The primary payload of the flight was the Atmospheric Laboratory for Applications and Science-2 (ATLAS-2), designed to collect data on relationship between sun’s energy output and Earth’s middle atmosphere and how these factors affect ozone layer. Included six instruments mounted on Spacelab pallet in cargo bay, with seventh mounted on wall of bay in two Get Away Special canisters. Atmospheric instruments were Atmospheric Trace Molecule Spectroscopy (ATMOS) experiment; Millimeter Wave Atmospheric Sounder (MAS); and Shuttle Solar Backscatter Ultraviolet/A (SSBUV/A) spectrometer (on cargo bay wall). Solar science instruments were Solar Spectrum Measurement (SOLSPEC) instrument; Solar Ultraviolet Irradiance Monitor (SUSIM); and Active Cavity Radiometer (ACR) and Solar Constant (SOLCON) experiments.

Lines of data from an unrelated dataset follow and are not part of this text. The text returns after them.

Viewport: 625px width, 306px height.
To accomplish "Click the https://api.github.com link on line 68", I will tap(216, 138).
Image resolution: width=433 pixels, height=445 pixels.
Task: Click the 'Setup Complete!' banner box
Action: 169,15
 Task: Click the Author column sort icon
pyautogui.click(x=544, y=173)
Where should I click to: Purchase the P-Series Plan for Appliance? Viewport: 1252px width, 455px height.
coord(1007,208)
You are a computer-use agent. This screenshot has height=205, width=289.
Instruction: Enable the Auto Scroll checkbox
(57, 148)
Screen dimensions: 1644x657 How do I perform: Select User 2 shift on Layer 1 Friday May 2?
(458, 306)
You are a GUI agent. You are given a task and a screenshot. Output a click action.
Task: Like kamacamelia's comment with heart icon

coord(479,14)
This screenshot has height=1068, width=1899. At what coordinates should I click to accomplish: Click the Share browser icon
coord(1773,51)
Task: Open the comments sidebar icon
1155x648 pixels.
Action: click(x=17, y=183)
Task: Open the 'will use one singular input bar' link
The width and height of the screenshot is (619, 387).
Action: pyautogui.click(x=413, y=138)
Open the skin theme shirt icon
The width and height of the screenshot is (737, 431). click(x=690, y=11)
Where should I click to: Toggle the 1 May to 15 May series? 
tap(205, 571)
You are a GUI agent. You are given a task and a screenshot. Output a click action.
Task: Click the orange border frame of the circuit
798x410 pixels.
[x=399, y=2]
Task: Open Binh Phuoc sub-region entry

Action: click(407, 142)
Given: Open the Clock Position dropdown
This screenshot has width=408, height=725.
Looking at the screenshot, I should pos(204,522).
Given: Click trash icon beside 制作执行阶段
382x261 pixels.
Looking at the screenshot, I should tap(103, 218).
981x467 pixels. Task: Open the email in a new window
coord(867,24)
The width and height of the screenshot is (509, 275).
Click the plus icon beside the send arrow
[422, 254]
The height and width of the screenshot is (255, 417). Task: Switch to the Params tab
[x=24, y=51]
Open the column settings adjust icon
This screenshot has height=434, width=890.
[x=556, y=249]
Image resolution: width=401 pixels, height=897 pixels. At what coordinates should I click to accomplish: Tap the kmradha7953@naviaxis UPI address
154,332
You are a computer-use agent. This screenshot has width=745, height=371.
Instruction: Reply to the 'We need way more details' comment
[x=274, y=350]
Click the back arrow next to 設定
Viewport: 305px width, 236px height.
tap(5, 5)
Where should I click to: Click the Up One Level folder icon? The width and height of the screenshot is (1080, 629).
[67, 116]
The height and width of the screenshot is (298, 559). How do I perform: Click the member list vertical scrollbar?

ATLAS-2 is one element of NASA’s Mission to Planet Earth program. All seven ATLAS-2 instruments first flew on ATLAS-I during STS-45, and will fly a third time in late 1994.
On April 11, crew used remote manipulator arm to deploy Shuttle Point Autonomous Research Tool for Astronomy-201 (SPARTAN-201), a free-flying science instrument platform designed to study velocity and acceleration of solar wind and observe sun’s corona. Collected data was stored on tape for playback after return to Earth. SPARTAN-201 retrieved on April 13.
Crew also made numerous radio contacts to schools around world using Shuttle Amateur Radio Experiment II (SAREX II), including a brief radio contact with Russian Mir space station, first such contact between Shuttle and Mir using amateur radio equipment.
Other cargo bay payloads: Solar Ultraviolet Experiment (SUVE), sponsored by Colorado Space Grant Consortium, and located in Get Away Special canister on cargo bay wall.
Middeck payloads: Commercial Materials Dispersion Apparatus Instrumentation Technology Associates Experiment (CMIX); Physiological and Anatomical Rodent Experiment (PARE); Space Tissue Loss (STL-1); Cosmic Ray Effects and Activation Monitor (CREAM) experiment; Hand-held, Earth-oriented, Real-time, Cooperative, User-friendly, Location-targeting and Environmental System (HERCULES); Radiation Monitoring Equipment III (RE III); and Air Force Maui Optical Site (AMOS) calibration test.\
Discovery was crewed by Commander Kenneth D. Cameron, Pilot Stephen S. Oswald, and Mission Specialists C. Michael Foale, Kenneth D. Cockrell, and Ellen Ochoa.